This past Friday night, as I watched the opening ceremonies, I realized that I missed an entire Olympics four years ago. I had no idea of this fact until I was watching the ceremonies. I even had to look up where the previous Olympics were held in 2008. Apparently they were held in Beijing. Who knew? Looks like the rest of the world was aware of this fact.
This is significant because I always loved the Olympics. I remember my first Olympics that got my attention in 1984. I even bought a handbook with all the rules for every game in the Olympics. I held court in our living room with my Smurf sleeping bag for the entire run of the games.
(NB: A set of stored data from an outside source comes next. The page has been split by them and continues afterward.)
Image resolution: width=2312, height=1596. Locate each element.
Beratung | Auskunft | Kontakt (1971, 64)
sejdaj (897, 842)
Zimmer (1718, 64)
Though I am not an athlete, I love watching people strive for something they believe in, and I’ve always appreciated seeing people perform at the height of their passion. I have a soft spot for dreamers, and Olympians are dreamers just like us writers and artists.
But, I missed an entire Olympics in 2008. This fact is still amazing to me even as I type this post. The larger question is what happened?
Addictions happened. While the Olympics were taking place in Beijing I was about to hit bottom with my alcoholism and sex addiction, and I did hit bottom on August 28, 2008.
In retrospect, I can see that I replaced my passions with addictions to the point that there was little left of the real me. So, let it be a cautionary tale, if you find yourself setting your passions aside, ask yourself why. And, most importantly, what is replacing your passion?
I hope that every Olympics for the rest of my life I find myself sober on all addictive fronts, and pursuing all of my passions.